Washington Post (if you get the paywall, hit ESC as it loads);
The matter of the Weiner laptop emails has been debated publicly for more than a year, in part because many Clinton supporters say the FBI tilted the 2016 race toward Donald Trump when it announced in late October that it was reopening its probe into Clinton’s use of a private email server when she served as secretary of state.
Key parts of what went into that decision have remained murky and are a major focus of the inspector general’s probe, according to people familiar with the matter.
In late September 2016, FBI agents in New York were investigating Weiner for possible Internet crimes involving a teenage girl. In the course of that probe, they discovered that his laptop contained thousands of work emails belonging to Weiner’s then-wife, Huma Abedin.
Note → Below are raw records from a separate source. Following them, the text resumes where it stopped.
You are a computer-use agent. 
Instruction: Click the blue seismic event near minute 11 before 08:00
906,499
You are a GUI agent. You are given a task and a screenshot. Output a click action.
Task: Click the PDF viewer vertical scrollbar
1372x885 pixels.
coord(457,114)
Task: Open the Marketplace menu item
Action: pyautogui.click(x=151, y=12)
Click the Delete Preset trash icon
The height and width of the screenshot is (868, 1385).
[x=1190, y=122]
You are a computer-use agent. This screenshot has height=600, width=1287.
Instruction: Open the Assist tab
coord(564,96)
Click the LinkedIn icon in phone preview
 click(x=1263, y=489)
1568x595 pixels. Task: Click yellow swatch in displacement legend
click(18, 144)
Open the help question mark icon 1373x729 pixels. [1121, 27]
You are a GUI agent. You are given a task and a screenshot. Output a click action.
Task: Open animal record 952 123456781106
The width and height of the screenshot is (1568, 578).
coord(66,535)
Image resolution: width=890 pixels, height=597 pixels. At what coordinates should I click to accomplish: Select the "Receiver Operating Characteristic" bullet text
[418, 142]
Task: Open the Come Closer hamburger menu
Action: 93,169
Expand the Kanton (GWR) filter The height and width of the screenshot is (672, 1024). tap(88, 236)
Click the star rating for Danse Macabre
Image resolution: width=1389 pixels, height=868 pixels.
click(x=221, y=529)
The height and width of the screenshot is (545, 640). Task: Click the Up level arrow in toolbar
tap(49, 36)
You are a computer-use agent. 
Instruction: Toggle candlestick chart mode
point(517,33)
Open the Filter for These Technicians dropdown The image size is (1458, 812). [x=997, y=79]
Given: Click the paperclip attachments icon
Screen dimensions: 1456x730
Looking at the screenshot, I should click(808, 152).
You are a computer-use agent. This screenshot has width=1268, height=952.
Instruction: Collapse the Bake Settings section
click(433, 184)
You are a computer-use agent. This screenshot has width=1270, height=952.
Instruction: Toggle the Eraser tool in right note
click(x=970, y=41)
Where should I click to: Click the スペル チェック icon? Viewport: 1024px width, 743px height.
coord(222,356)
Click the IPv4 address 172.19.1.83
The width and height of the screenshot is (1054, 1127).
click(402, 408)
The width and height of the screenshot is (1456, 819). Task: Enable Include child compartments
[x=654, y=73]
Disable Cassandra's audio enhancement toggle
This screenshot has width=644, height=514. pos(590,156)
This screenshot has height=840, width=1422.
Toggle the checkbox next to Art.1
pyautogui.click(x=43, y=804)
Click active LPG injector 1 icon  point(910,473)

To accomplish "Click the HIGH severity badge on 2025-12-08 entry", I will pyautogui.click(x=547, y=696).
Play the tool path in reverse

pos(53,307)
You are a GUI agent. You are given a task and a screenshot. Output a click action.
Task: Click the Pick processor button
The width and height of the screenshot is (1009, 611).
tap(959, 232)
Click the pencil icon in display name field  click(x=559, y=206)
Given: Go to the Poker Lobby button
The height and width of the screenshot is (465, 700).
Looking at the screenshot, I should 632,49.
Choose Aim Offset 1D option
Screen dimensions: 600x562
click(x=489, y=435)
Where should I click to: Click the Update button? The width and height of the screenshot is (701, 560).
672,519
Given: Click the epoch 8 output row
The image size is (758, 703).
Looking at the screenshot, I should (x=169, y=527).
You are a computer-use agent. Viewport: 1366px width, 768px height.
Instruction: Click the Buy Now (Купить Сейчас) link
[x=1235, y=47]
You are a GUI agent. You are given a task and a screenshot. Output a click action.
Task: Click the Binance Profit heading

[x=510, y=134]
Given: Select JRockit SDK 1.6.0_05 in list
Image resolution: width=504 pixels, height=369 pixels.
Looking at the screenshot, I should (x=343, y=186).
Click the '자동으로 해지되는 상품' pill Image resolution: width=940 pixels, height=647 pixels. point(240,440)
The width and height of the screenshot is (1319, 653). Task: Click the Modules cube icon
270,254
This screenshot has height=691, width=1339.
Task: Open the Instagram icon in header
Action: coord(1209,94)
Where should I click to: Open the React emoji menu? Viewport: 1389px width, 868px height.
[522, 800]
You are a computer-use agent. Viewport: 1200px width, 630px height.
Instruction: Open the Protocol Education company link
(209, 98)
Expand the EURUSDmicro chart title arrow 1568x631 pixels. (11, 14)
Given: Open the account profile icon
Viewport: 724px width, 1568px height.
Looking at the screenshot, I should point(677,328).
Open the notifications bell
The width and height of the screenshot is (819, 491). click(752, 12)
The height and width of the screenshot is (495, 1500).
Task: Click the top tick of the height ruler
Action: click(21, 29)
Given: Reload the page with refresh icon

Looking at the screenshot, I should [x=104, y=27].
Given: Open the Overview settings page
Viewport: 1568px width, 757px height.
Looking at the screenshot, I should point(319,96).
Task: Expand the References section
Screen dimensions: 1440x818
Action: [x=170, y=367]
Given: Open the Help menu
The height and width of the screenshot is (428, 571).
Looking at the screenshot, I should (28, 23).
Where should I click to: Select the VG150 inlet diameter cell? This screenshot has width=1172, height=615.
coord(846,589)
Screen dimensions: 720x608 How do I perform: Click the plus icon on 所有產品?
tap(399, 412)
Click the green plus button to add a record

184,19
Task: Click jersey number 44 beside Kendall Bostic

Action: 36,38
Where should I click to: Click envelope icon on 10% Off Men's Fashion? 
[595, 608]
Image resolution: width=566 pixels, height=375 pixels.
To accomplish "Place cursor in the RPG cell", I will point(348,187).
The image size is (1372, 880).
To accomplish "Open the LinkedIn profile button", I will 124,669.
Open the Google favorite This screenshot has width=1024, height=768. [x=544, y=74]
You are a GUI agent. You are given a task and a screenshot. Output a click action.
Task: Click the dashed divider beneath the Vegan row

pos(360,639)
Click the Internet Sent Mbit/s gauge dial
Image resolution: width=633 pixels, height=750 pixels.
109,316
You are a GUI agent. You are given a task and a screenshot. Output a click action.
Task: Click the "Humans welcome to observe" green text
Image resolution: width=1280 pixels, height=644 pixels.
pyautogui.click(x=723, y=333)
Abedin was a longtime aide to Clinton, and agents wanted to know whether the emails in question might shed new light on the Clinton investigation, which had been closed in July without any charges.
The New York FBI office alerted FBI headquarters to the new email issue within days — accounts differ as to when precisely, but McCabe was aware of the matter by late September or early October at the latest, according to the people familiar with the matter. The agents on the Weiner case wanted to talk to the Clinton email investigators and see whether the messages were potentially important. Some people familiar with the matter said officials at FBI headquarters asked the New York agents to analyze the emails’ metadata — the sender, recipient and times of the messages — to see whether they seemed relevant to the closed probe.
McCabe was involved in those discussions, but there are differing accounts about how much then-FBI Director James B. Comey understood about the matter in the early days of October.
An attorney for Comey could not immediately be reached for comment.
So, I think we know why Comey “reopened” the Clinton investigation just days before the election — self-preservation.